Mais la Grèce s'est de nouveau invitée dans la discussion. Berlin a jeté un pavé dans la mare en proposant de placer Athènes sous stricte tutelle d'un commissaire européen qui disposerait d'un droit de veto sur les décisions budgétaires du gouvernement.

L'Allemagne, à l'instar d'autres pays, perd patience à l'égard de la Grèce face à la lenteur des réformes dans le pays et aux objectifs de réduction du déficit public national sans cesse reportés.

Le projet a été révélé au cours du week-end et suscité des réactions très négatives en Grèce. «Soit nous avançons sur la voie démocratique où chaque pays est responsable de sa propre politique, soit nous sapons la démocratie dans l'Europe entière», a réagi lundi à Bruxelles Georges Papandréou, le chef de file des socialistes grecs et ex-Premier ministre.

Blocage brandi

Athènes n'est pas seul à s'indigner. «Inacceptable», a estimé le Premier ministre luxembourgeois et président de l'Eurogroupe Jean-Claude Juncker à Bruxelles. Abondant dans ce sens, le chancelier autrichien Werner Faymann a lui jugé cette proposition «vexante».

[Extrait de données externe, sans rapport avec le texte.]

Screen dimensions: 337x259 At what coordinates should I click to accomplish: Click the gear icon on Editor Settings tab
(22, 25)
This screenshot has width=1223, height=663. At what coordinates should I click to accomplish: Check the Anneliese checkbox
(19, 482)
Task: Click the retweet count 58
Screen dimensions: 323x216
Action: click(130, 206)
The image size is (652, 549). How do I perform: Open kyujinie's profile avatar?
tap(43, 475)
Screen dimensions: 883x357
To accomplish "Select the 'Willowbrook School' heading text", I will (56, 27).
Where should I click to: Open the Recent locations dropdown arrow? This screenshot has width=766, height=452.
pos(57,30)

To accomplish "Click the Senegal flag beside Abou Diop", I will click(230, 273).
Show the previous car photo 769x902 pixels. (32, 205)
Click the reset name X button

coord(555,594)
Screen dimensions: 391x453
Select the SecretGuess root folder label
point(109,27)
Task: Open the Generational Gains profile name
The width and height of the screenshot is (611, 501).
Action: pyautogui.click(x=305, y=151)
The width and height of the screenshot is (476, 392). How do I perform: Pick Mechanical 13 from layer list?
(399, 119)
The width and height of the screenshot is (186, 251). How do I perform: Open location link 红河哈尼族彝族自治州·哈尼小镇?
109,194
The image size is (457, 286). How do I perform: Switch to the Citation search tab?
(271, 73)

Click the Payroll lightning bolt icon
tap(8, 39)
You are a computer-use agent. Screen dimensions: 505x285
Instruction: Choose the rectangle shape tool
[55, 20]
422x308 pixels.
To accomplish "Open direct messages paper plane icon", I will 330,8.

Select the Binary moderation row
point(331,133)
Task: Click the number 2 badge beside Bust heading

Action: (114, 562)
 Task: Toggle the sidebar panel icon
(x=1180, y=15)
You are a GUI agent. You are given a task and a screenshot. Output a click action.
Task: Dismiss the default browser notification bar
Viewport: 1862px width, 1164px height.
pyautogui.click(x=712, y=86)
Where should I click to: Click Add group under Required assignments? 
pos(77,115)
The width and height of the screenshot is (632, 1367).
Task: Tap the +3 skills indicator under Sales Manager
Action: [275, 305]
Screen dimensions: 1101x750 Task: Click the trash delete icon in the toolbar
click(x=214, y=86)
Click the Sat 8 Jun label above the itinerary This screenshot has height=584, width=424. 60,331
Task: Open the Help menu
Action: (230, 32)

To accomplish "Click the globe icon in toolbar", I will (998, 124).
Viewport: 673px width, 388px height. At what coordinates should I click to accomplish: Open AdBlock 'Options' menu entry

Face à cette fronde, le ministre allemand des Finances Wolfgang Schäuble a pourtant laissé planer la menace d'un arrêt des prêts européens à Athènes faute de progrès. Berlin peut compter sur le soutien tacite des Pays-Bas et de la Suède.

En jeu: le déblocage du second plan d'aide au pays d'un montant de 130 milliards d'euros, promis par les Européens en octobre dernier. Cette aide est vitale pour la Grèce qui doit rembourser 14,5 milliards d'euros de prêts le 20 mars. Sans aide, le pays se retrouvera en faillite dans moins de deux mois.

Message d’espoir

En dehors du cas grec, les dirigeants européens veulent tenter lors du sommet d'envoyer un message d'espoir à leurs concitoyens en matière de croissance et de lutte contre le chômage.

Ils réfléchissent notamment à rediriger les budgets de certains fonds européens pour lutter contre le chômage des jeunes et aider les petites et moyennes entreprises.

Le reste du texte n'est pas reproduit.